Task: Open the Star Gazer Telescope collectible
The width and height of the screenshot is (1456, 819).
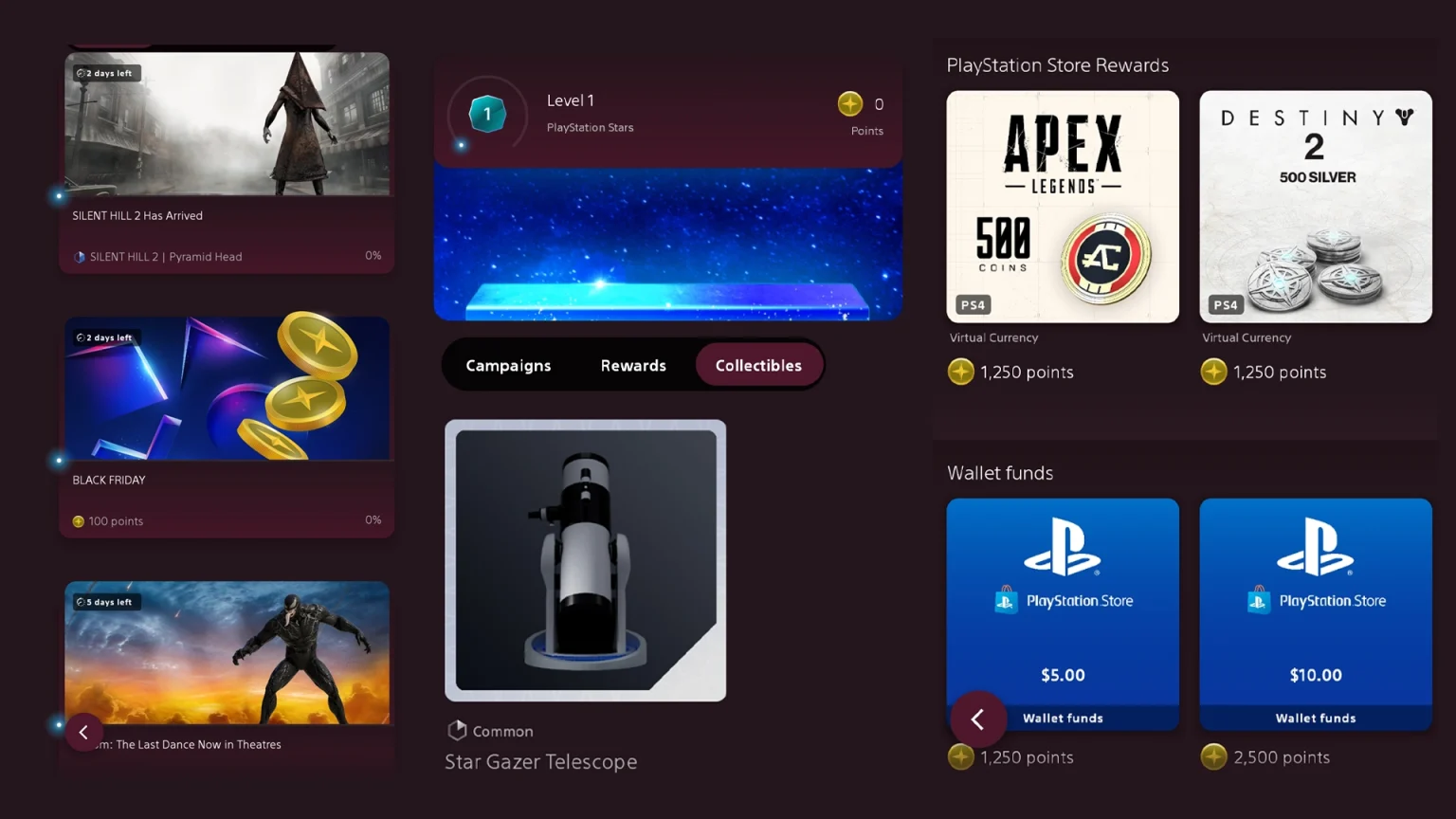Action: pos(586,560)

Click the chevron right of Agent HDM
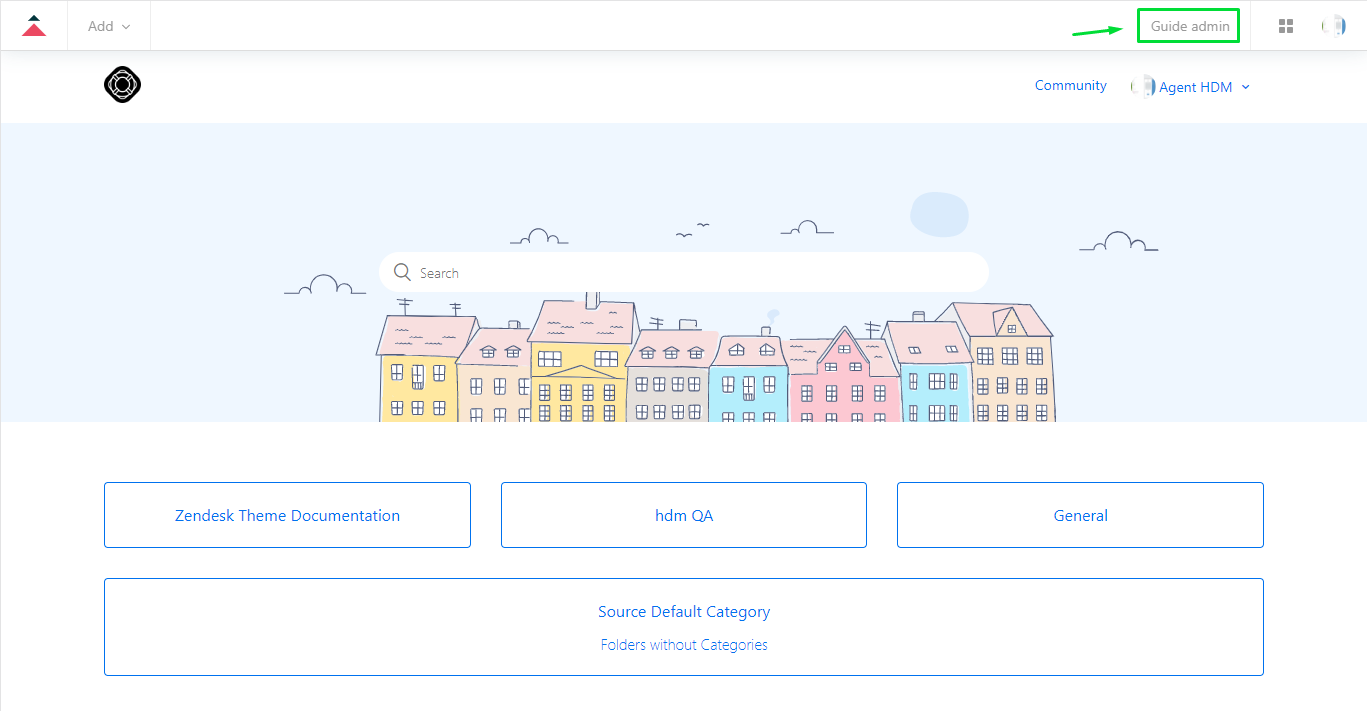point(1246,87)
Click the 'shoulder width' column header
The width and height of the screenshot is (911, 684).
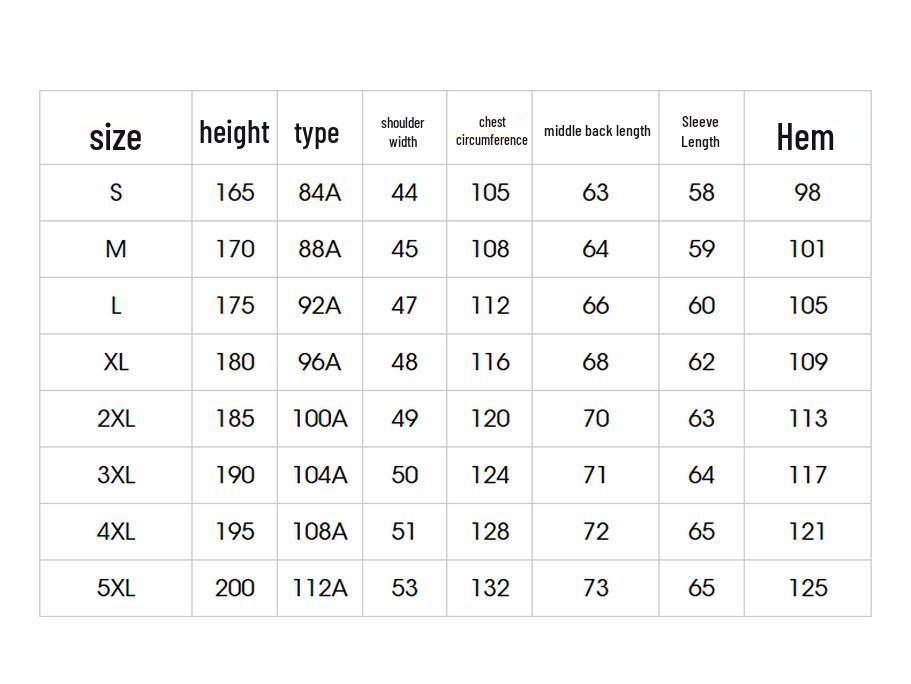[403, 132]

══════

Add 87 to every coordinate in the answers and give everything again, from the start of the lines down to the line that contains "point(1246,87)". Leave the pictures out.

Task: Open the Star Gazer Telescope collectible
The width and height of the screenshot is (1456, 819).
Action: pos(673,647)

Click the chevron right of Agent HDM
point(1333,174)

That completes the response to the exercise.